TASK TO COMPLETE:
Repeat the records below exactly.

[Stored items]

^^^^^^^^

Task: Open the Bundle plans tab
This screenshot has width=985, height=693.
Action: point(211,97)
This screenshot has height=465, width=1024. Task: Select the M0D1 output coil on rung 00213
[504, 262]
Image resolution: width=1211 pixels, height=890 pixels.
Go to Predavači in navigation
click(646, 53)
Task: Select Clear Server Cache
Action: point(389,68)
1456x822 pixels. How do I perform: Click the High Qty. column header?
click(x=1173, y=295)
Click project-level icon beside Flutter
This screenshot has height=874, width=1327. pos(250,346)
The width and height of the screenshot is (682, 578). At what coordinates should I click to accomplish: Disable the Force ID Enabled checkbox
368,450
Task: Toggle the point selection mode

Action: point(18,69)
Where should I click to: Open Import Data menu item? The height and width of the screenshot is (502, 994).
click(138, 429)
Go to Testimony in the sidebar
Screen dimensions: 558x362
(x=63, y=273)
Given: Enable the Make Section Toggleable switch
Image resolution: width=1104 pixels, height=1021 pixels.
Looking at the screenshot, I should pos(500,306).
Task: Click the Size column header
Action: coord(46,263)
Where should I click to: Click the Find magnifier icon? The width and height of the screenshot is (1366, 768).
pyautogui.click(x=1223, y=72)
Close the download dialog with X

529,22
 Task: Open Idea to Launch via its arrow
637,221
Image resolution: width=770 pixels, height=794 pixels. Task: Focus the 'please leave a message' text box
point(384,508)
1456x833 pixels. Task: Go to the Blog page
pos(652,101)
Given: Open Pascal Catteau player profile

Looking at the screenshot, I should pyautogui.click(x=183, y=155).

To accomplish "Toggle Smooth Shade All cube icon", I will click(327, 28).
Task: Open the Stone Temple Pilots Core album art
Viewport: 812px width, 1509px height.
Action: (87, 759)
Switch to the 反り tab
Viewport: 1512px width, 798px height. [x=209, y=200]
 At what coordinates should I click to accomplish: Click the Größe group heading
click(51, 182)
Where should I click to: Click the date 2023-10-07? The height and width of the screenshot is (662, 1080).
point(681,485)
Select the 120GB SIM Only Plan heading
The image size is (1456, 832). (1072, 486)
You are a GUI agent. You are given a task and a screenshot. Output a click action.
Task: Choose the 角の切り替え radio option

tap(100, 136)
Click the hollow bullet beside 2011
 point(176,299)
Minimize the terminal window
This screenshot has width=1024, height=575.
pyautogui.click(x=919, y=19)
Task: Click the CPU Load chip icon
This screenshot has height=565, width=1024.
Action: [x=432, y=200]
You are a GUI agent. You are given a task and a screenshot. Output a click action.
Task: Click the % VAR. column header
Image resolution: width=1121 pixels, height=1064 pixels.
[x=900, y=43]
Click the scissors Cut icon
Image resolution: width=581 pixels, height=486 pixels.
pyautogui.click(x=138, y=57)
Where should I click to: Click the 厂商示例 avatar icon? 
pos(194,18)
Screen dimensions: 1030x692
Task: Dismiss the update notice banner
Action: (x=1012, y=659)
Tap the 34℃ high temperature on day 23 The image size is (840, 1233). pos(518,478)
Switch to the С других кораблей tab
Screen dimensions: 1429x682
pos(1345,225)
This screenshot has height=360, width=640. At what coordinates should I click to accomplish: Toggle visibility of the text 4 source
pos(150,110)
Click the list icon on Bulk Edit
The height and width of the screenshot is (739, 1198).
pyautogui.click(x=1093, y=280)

^^^^^^^^

THE COMPLETED TASK:
Task: Open the Bundle plans tab
This screenshot has width=985, height=693.
Action: point(211,97)
This screenshot has height=465, width=1024. Task: Select the M0D1 output coil on rung 00213
[504, 262]
Image resolution: width=1211 pixels, height=890 pixels.
Go to Predavači in navigation
click(646, 53)
Task: Select Clear Server Cache
Action: point(389,68)
1456x822 pixels. How do I perform: Click the High Qty. column header?
click(x=1173, y=295)
Click project-level icon beside Flutter
This screenshot has height=874, width=1327. pos(250,346)
The width and height of the screenshot is (682, 578). At what coordinates should I click to accomplish: Disable the Force ID Enabled checkbox
368,450
Task: Toggle the point selection mode

Action: point(18,69)
Where should I click to: Open Import Data menu item? The height and width of the screenshot is (502, 994).
click(138, 429)
Go to Testimony in the sidebar
Screen dimensions: 558x362
(x=63, y=273)
Given: Enable the Make Section Toggleable switch
Image resolution: width=1104 pixels, height=1021 pixels.
Looking at the screenshot, I should pos(500,306).
Task: Click the Size column header
Action: coord(46,263)
Where should I click to: Click the Find magnifier icon? The width and height of the screenshot is (1366, 768).
pyautogui.click(x=1223, y=72)
Close the download dialog with X

529,22
 Task: Open Idea to Launch via its arrow
637,221
Image resolution: width=770 pixels, height=794 pixels. Task: Focus the 'please leave a message' text box
point(384,508)
1456x833 pixels. Task: Go to the Blog page
pos(652,101)
Given: Open Pascal Catteau player profile

Looking at the screenshot, I should pyautogui.click(x=183, y=155).

To accomplish "Toggle Smooth Shade All cube icon", I will click(327, 28).
Task: Open the Stone Temple Pilots Core album art
Viewport: 812px width, 1509px height.
Action: (87, 759)
Switch to the 反り tab
Viewport: 1512px width, 798px height. [x=209, y=200]
 At what coordinates should I click to accomplish: Click the Größe group heading
click(51, 182)
Where should I click to: Click the date 2023-10-07? The height and width of the screenshot is (662, 1080).
point(681,485)
Select the 120GB SIM Only Plan heading
The image size is (1456, 832). (1072, 486)
You are a GUI agent. You are given a task and a screenshot. Output a click action.
Task: Choose the 角の切り替え radio option

tap(100, 136)
Click the hollow bullet beside 2011
 point(176,299)
Minimize the terminal window
This screenshot has width=1024, height=575.
pyautogui.click(x=919, y=19)
Task: Click the CPU Load chip icon
This screenshot has height=565, width=1024.
Action: [x=432, y=200]
You are a GUI agent. You are given a task and a screenshot. Output a click action.
Task: Click the % VAR. column header
Image resolution: width=1121 pixels, height=1064 pixels.
[x=900, y=43]
Click the scissors Cut icon
Image resolution: width=581 pixels, height=486 pixels.
pyautogui.click(x=138, y=57)
Where should I click to: Click the 厂商示例 avatar icon? 
pos(194,18)
Screen dimensions: 1030x692
Task: Dismiss the update notice banner
Action: (x=1012, y=659)
Tap the 34℃ high temperature on day 23 The image size is (840, 1233). pos(518,478)
Switch to the С других кораблей tab
Screen dimensions: 1429x682
pos(1345,225)
This screenshot has height=360, width=640. At what coordinates should I click to accomplish: Toggle visibility of the text 4 source
pos(150,110)
Click the list icon on Bulk Edit
The height and width of the screenshot is (739, 1198).
pyautogui.click(x=1093, y=280)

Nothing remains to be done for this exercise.